Origin of the Jaws of Death
One of this expression’s earliest uses was in the English playwright William Shakespeare’s play Twelfth Night, which was written in the year 1602.
It is uncertain exactly how this idiom originated, but it most likely came from the imagery of a person or animal caught in the large jaws of a dangerous beast, from which escape from death would be hard or impossible.
Examples of the Jaws of Death
Here is an example of the idiom being used by a man and his roommate,
Mario: You’ll never believe what just happened to me!
Axel: What happened?
Mario: I have just escaped from the jaws of death!
Axel: What? How?
Mario: Well, you know how it’s been so icy lately? I was walking home, and this huge truck tried to stop, but it kept sliding on the ice.
Mario: It couldn’t stop! It was coming right at me. I tried to run out of the way, but then I slipped and fell on the ice too!
Axel: How did you get away?
Mario: This person who was walking near me pushed me out of the way at the last second before the truck passed where I was standing. Thank goodness no one was seriously hurt!
A mother uses the idiom before her son prepares to take his driver’s license test for the sixth time.
Mother: If you don’t pass your test this time, I’m not letting you try again.
Son: Why not?
Mother: If you’re so bad at driving that you can’t pass the test after trying six times, then you probably shouldn’t be driving.
Son: That’s not true.
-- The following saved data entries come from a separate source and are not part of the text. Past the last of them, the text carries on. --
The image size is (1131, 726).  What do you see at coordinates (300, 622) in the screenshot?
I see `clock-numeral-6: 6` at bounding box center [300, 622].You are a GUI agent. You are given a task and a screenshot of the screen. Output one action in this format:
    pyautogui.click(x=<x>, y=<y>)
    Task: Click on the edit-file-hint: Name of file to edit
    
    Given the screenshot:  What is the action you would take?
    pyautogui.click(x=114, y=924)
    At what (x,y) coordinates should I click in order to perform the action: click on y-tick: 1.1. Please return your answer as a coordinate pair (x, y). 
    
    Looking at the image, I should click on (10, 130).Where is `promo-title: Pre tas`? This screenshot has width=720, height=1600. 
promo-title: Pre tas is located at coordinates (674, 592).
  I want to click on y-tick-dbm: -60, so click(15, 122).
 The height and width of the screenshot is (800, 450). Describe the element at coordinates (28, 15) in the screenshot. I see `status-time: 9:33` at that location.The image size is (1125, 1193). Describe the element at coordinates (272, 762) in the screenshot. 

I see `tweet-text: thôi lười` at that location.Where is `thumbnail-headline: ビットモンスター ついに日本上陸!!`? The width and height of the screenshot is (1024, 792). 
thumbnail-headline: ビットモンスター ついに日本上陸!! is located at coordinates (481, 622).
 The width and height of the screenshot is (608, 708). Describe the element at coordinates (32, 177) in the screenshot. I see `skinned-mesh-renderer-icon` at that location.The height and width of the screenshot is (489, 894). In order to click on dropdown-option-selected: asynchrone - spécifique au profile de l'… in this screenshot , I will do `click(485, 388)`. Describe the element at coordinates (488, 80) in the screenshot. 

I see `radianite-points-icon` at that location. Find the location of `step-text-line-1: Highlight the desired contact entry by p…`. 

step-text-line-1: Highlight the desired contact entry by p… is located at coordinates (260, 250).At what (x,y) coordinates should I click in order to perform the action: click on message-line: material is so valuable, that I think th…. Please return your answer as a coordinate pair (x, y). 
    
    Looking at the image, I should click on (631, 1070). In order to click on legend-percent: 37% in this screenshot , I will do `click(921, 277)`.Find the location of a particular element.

I just get nervous!
Mother: No. If you can’t pass now, I’ll be too scared to let you drive. I’d feel like you were entering the jaws of death every time you got behind the wheel. This is my decision. Pass now or give up driving until you move out of my house.
Son: That’s not fair!
In this excerpt from an article about how Chinese audiences reacted to a popular movie, the writer uses the expression to explain how two characters in the movie nearly died but escaped.
- He chortled when Owen made fun of Claire’s high heels, wondered aloud what kind of guns were being used, and cracked up when the two lead characters smooched after narrowly avoiding the jaws of death. –LA Times
The second excerpt shows the idiom being used in a quote by a man who felt as if he was in extreme danger and in a deadly situation.
- Rehman, who was shot dead at his office in May for apparently taking blasphemy cases, said it was like “walking into the jaws of death. … People kill for 50 rupees. So why should anyone hesitate to kill in a blasphemy case?” –Washington Post
The definition of jaws of death is close to death. It is typically used to create vivid imagery of how near or inescapable death is in a given situation.